§ **Extracted data**
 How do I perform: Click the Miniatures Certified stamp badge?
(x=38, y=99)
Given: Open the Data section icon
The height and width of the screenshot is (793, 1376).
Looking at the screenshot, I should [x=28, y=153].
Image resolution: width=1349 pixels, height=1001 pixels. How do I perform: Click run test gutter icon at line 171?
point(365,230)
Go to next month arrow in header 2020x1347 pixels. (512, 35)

§ **Assignment**
Recreate the listing exactly, so that each entry reads as before.

§ **Task result**
 How do I perform: Click the Miniatures Certified stamp badge?
(x=38, y=99)
Given: Open the Data section icon
The height and width of the screenshot is (793, 1376).
Looking at the screenshot, I should [x=28, y=153].
Image resolution: width=1349 pixels, height=1001 pixels. How do I perform: Click run test gutter icon at line 171?
point(365,230)
Go to next month arrow in header 2020x1347 pixels. (512, 35)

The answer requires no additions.